WORK ORDER — Every line in the data must be transcribed exactly.

STUDY MATERIAL —
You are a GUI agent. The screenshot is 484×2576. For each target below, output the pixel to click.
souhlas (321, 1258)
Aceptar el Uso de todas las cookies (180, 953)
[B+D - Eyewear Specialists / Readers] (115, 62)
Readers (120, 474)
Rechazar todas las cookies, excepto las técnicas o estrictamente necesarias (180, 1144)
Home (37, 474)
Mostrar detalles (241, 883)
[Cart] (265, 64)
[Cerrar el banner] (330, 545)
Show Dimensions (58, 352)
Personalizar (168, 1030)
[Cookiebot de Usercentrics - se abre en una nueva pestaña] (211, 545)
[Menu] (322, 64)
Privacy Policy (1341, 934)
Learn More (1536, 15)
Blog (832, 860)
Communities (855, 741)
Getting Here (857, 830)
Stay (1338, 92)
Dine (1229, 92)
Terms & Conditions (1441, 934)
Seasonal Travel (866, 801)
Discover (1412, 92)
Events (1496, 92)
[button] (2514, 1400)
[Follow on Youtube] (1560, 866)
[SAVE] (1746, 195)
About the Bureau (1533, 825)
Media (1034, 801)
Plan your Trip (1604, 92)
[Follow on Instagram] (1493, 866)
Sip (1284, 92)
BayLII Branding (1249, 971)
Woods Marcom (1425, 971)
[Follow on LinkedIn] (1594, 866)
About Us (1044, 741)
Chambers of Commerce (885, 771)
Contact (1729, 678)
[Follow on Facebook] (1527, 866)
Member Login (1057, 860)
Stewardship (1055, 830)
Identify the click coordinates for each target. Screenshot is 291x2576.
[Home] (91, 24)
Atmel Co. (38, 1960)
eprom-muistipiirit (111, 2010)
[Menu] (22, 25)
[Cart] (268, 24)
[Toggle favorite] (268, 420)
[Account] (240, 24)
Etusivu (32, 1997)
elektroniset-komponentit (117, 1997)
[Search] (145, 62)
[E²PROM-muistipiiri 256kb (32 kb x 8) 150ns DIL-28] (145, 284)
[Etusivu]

REPLY —
You are a GUI agent. The screenshot is 484×2576. For each target below, output the pixel to click.
souhlas (321, 1258)
Aceptar el Uso de todas las cookies (180, 953)
[B+D - Eyewear Specialists / Readers] (115, 62)
Readers (120, 474)
Rechazar todas las cookies, excepto las técnicas o estrictamente necesarias (180, 1144)
Home (37, 474)
Mostrar detalles (241, 883)
[Cart] (265, 64)
[Cerrar el banner] (330, 545)
Show Dimensions (58, 352)
Personalizar (168, 1030)
[Cookiebot de Usercentrics - se abre en una nueva pestaña] (211, 545)
[Menu] (322, 64)
Privacy Policy (1341, 934)
Learn More (1536, 15)
Blog (832, 860)
Communities (855, 741)
Getting Here (857, 830)
Stay (1338, 92)
Dine (1229, 92)
Terms & Conditions (1441, 934)
Seasonal Travel (866, 801)
Discover (1412, 92)
Events (1496, 92)
[button] (2514, 1400)
[Follow on Youtube] (1560, 866)
[SAVE] (1746, 195)
About the Bureau (1533, 825)
Media (1034, 801)
Plan your Trip (1604, 92)
[Follow on Instagram] (1493, 866)
Sip (1284, 92)
BayLII Branding (1249, 971)
Woods Marcom (1425, 971)
[Follow on LinkedIn] (1594, 866)
About Us (1044, 741)
Chambers of Commerce (885, 771)
Contact (1729, 678)
[Follow on Facebook] (1527, 866)
Member Login (1057, 860)
Stewardship (1055, 830)
Identify the click coordinates for each target. Screenshot is 291x2576.
[Home] (91, 24)
Atmel Co. (38, 1960)
eprom-muistipiirit (111, 2010)
[Menu] (22, 25)
[Cart] (268, 24)
[Toggle favorite] (268, 420)
[Account] (240, 24)
Etusivu (32, 1997)
elektroniset-komponentit (117, 1997)
[Search] (145, 62)
[E²PROM-muistipiiri 256kb (32 kb x 8) 150ns DIL-28] (145, 284)
[Etusivu]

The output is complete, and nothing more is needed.